▶ TO DO
For the material that follows, return exactly the lines from the one with "Mario Toniutti confermato" through the one with "casa (166, 1239)", both ends included.

▶ EXTRACTED RECORDS
BEGIN

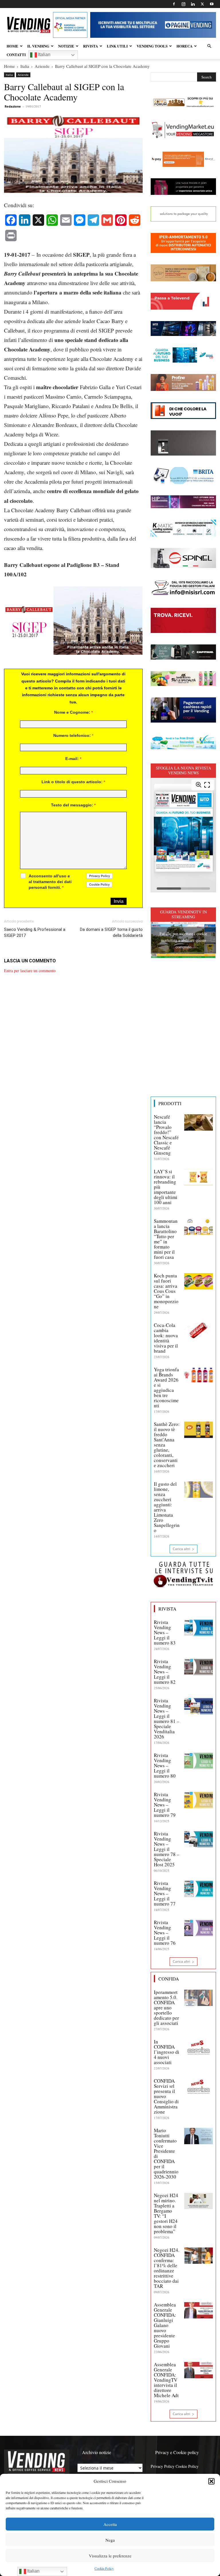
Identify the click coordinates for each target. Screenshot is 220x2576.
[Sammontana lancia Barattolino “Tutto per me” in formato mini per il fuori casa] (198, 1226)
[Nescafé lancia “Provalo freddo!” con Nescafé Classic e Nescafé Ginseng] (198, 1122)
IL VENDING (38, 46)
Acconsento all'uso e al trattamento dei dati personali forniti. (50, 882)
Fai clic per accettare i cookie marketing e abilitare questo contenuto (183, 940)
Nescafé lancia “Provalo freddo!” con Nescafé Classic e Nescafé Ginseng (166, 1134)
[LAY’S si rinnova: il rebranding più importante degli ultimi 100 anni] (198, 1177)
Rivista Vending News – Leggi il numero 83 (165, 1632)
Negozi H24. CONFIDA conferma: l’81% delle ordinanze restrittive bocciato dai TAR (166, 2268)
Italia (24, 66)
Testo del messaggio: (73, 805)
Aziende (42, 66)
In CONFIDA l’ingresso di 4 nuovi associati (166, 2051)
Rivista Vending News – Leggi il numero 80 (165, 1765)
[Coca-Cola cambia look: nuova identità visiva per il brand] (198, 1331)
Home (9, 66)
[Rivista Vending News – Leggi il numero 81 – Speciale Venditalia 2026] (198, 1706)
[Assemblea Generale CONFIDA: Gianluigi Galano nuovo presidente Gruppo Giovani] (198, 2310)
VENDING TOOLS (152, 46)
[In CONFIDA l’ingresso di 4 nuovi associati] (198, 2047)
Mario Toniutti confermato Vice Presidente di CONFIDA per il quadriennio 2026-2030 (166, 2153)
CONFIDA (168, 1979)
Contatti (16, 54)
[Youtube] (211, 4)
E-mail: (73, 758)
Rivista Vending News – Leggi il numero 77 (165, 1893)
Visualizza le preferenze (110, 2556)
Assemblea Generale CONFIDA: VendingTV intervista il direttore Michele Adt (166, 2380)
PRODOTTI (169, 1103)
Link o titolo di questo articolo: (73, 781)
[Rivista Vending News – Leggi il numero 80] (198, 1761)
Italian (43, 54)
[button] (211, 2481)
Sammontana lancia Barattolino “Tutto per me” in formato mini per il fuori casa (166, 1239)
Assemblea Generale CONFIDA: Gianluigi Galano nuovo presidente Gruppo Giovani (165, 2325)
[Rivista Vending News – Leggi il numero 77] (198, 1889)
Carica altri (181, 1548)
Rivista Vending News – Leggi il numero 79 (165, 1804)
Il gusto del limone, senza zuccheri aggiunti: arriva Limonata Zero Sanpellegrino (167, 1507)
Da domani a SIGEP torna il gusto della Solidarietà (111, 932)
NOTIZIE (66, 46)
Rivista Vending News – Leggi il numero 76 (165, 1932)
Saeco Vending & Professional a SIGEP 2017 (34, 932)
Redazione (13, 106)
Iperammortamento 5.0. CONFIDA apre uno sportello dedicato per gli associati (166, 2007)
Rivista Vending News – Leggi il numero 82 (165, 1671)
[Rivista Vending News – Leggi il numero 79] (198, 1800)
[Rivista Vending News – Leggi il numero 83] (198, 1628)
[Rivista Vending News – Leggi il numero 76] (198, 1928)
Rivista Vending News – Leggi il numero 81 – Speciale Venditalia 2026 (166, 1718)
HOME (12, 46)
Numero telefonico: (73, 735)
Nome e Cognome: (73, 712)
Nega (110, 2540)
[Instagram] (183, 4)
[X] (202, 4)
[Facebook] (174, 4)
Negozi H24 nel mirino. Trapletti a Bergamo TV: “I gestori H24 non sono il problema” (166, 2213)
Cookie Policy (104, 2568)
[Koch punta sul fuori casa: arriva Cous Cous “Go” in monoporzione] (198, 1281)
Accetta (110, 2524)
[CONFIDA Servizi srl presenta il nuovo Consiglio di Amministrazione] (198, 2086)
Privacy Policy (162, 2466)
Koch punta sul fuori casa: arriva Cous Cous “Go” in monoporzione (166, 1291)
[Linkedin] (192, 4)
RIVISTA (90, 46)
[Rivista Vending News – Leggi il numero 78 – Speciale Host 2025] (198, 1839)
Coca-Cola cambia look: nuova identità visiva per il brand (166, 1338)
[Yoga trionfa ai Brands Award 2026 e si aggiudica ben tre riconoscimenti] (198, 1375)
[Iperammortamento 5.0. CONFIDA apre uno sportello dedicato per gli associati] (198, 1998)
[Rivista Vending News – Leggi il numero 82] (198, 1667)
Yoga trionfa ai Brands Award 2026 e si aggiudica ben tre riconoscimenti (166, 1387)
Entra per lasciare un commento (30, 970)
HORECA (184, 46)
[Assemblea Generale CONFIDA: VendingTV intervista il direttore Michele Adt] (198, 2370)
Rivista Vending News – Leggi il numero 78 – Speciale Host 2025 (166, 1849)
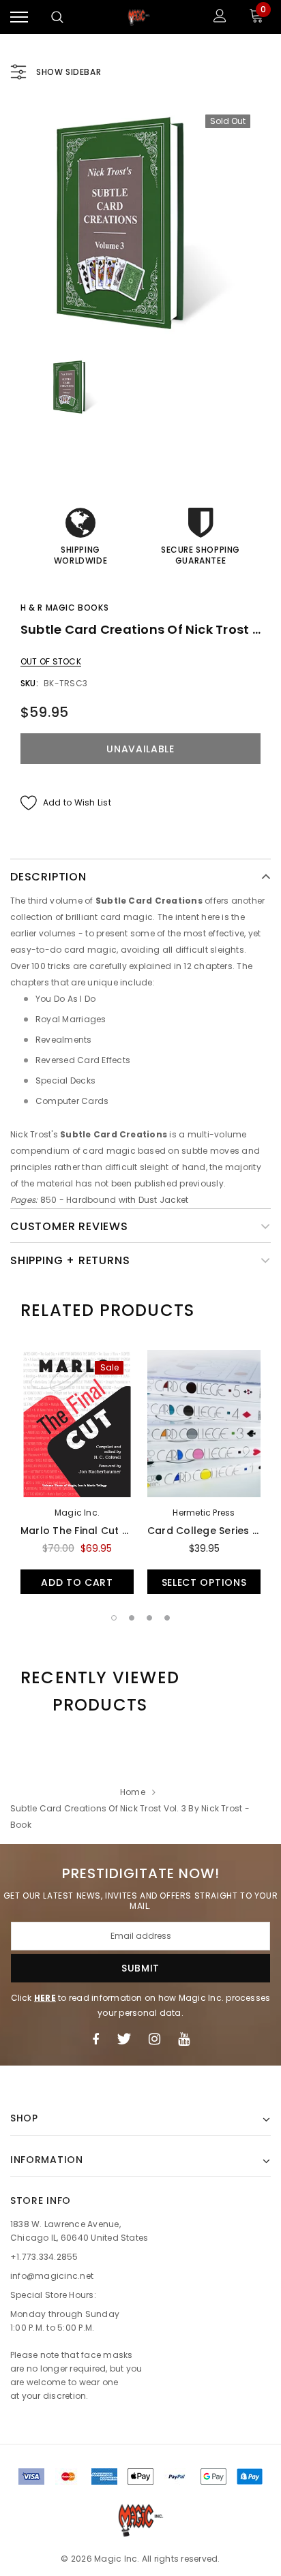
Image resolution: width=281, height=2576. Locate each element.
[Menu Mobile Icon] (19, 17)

END
BEGIN

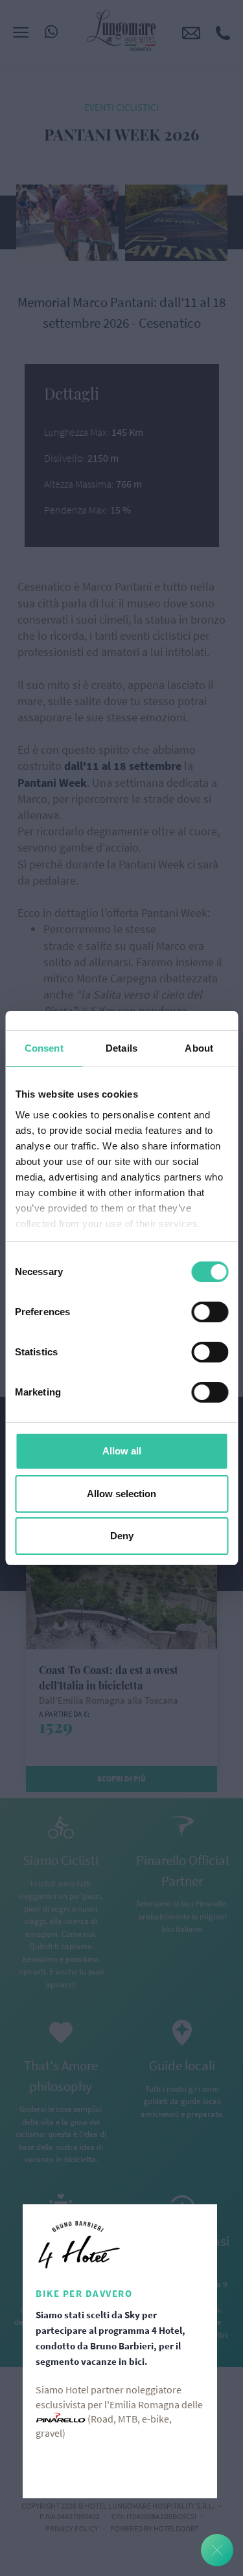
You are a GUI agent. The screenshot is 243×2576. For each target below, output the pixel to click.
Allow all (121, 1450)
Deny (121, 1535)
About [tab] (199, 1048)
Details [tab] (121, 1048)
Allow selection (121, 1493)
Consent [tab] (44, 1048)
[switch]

END

▶ FINAL ANSWER
Mario Toniutti confermato Vice Presidente di CONFIDA per il quadriennio 2026-2030 (166, 2153)
CONFIDA (168, 1979)
Contatti (16, 54)
[Youtube] (211, 4)
E-mail: (73, 758)
Rivista Vending News – Leggi il numero 77 (165, 1893)
Visualizza le preferenze (110, 2556)
Assemblea Generale CONFIDA: VendingTV intervista il direttore Michele Adt (166, 2380)
PRODOTTI (169, 1103)
Link o titolo di questo articolo: (73, 781)
[Rivista Vending News – Leggi il numero 80] (198, 1761)
Italian (43, 54)
[button] (211, 2481)
Sammontana lancia Barattolino “Tutto per me” in formato mini per il fuori casa (166, 1239)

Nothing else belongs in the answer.